How to do a ski trip right: Go on the best ski vacation of your life this winter
As we breathe in the cool, crisp air of fall, we dream of what the winter holds in store for us. We look forward to bombing around our home mountain, but we all have an inherent longing to explore someplace new. Whether it’s one place you’ve always wanted to visit or an ever-growing list in need of some check marks, this is the year to make it happen.
Once you’ve chosen your destination, you’ll need to figure out how to get there and what hot tub you’ll be spending your après hours lounging in. With a little planning—thanks in no small part to this definitive guide—you’ll be talking about this trip for years to come.
Call up your crew and put them on notice: This season you’re hitting the road.
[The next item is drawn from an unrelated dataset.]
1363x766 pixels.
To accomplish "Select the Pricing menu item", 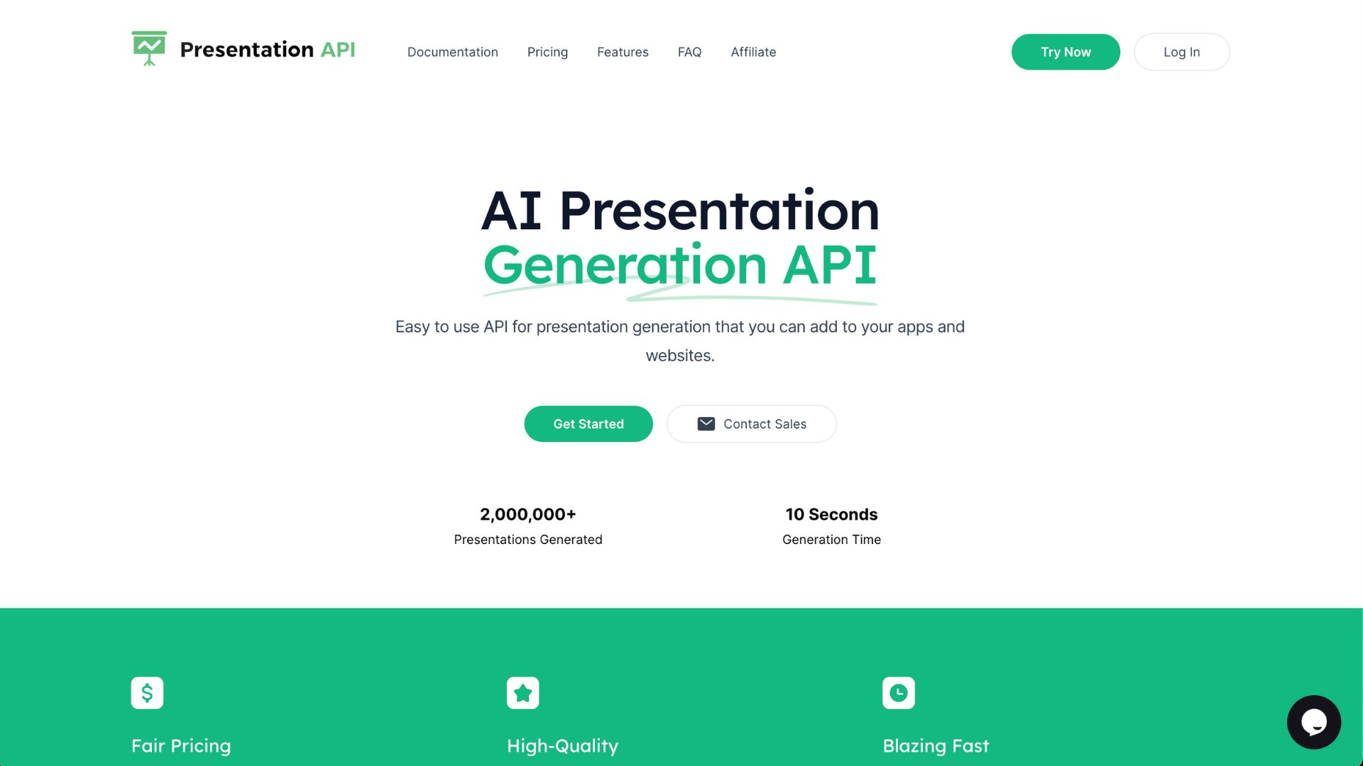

If you’re going somewhere within a few hundred miles of home, a road trip is an obvious choice. What could be better than five friends crammed into a car, eating Slim Jims and taquitos for hours on end? Nothing. And just think, you’ll get to do it all over again on the way home.
Alright, it might not be the most luxurious way to go, but four or five people in a car means less gas money out of your pocket, and hopefully 7-Eleven has some sort of two-for-one special on dried up hot dogs. This leaves more cash for important things like après nachos and margaritas at the Foggy Goggle. (Inevitably, there’ll be one wherever you go.)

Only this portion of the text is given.